# Provided text
- - - -

TRPV4 is a human protein-coding gene that provides instructions for making transient receptor potential cation channel subfamily V member 4. The protein forms a calcium-permeable ion channel found in many tissues.
TRPV4 is part of the transient receptor potential channel family. It helps cells respond to physical and chemical signals such as osmotic change, mechanical stress, heat and inflammatory signalling.
Gene and Protein
The TRPV4 gene is located on chromosome 12 at 12q24.11. Its protein product is a non-selective cation channel, which means it can allow positively charged ions, including calcium and sodium, to move across a cell membrane.
The channel has the general structure seen in many TRP channels, with several membrane-spanning regions and intracellular regulatory areas. These regions help the channel respond to stimuli and interact with other cell proteins.
TRPV4 has been described under several older names, including OTRPC4 and VRL2. Modern clinical and genetics sources usually use TRPV4.
Biological Role
TRPV4 is widely expressed. It has been studied in cartilage, bone, nerves, blood vessels, airway tissue, kidney, bladder, skin and other tissues.

- - - -

# Supplied information

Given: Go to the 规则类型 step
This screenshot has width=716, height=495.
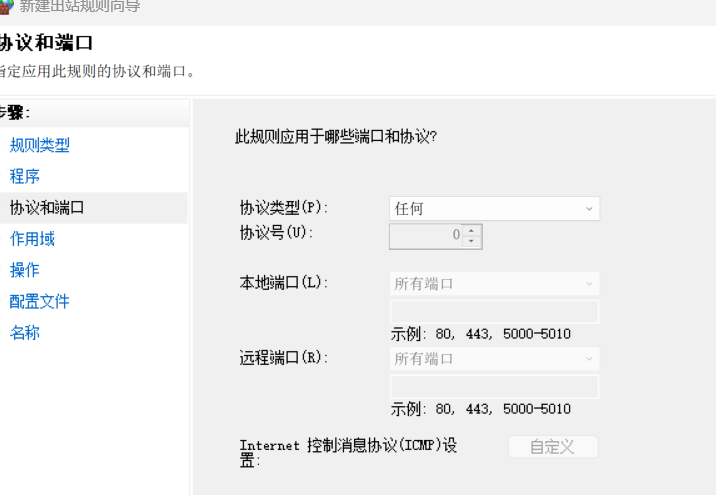Looking at the screenshot, I should coord(40,145).
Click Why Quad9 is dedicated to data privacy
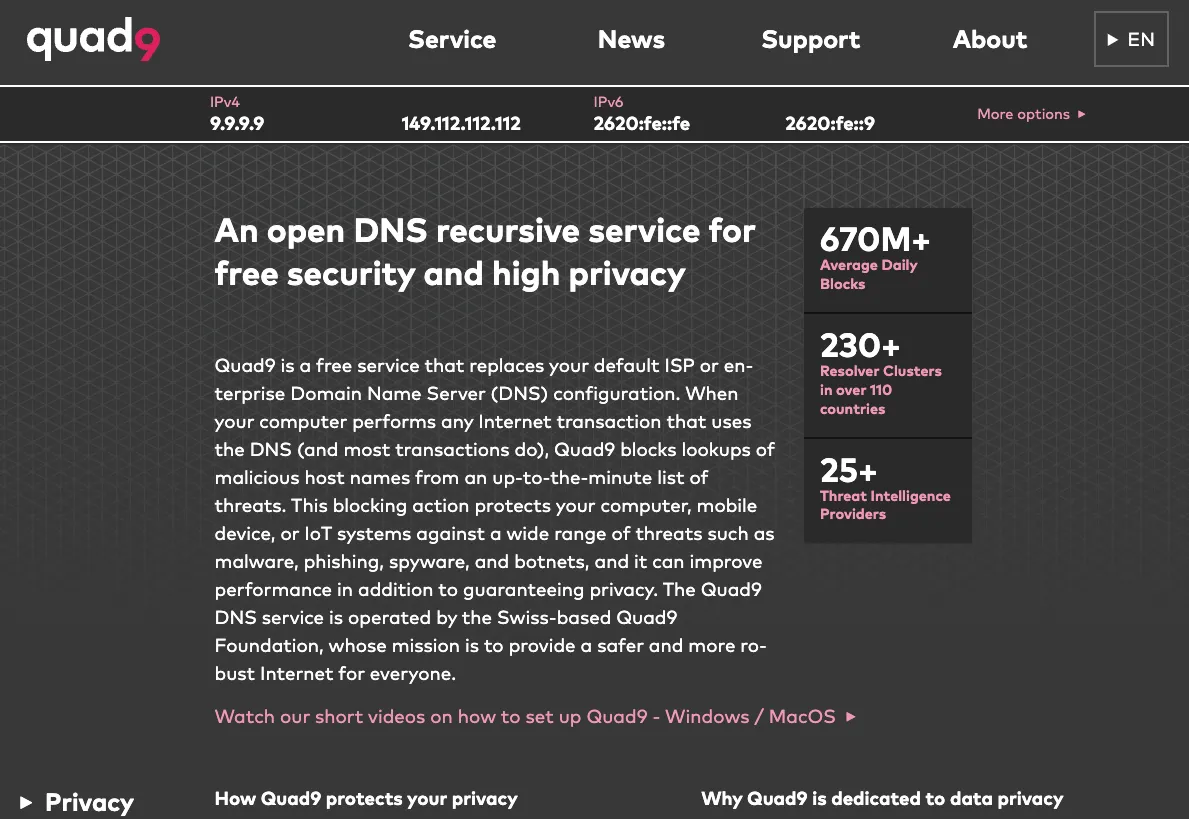 882,799
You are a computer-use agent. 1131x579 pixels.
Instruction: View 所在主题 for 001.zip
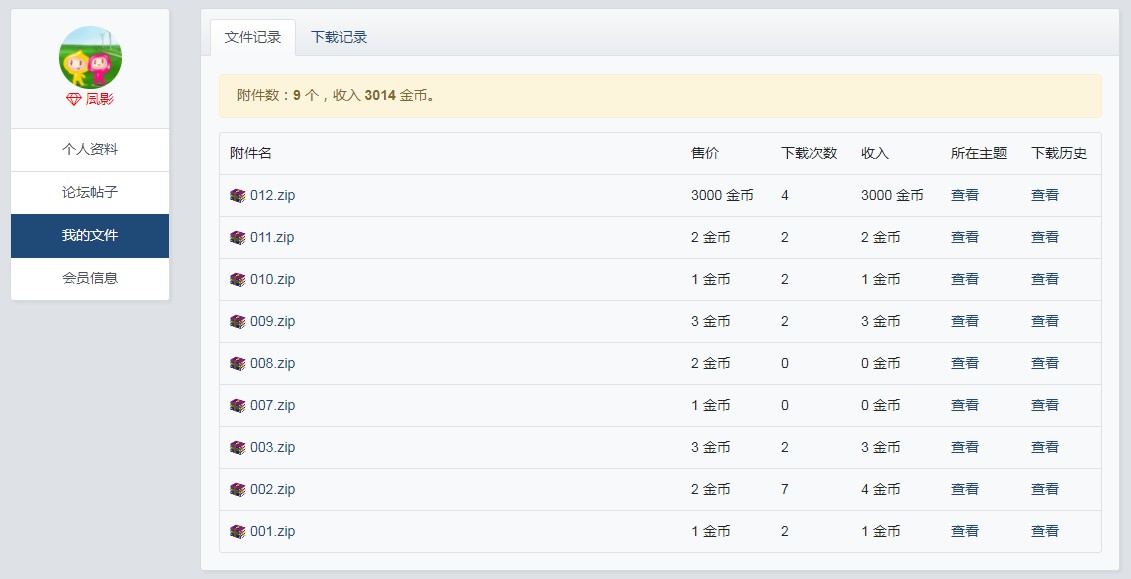point(965,532)
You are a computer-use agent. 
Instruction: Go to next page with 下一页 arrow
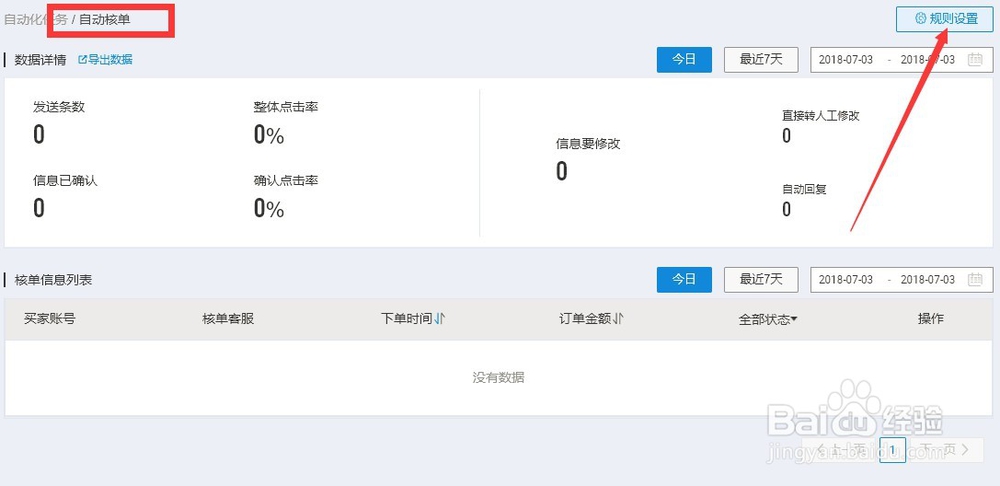[x=964, y=450]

- - - -

# Task statement
Copy the TRPV4 text word for word, beginning at the words "TRPV4 is part" and stopping after "and inflammatory signalling.".

# Answer below
TRPV4 is part of the transient receptor potential channel family. It helps cells respond to physical and chemical signals such as osmotic change, mechanical stress, heat and inflammatory signalling.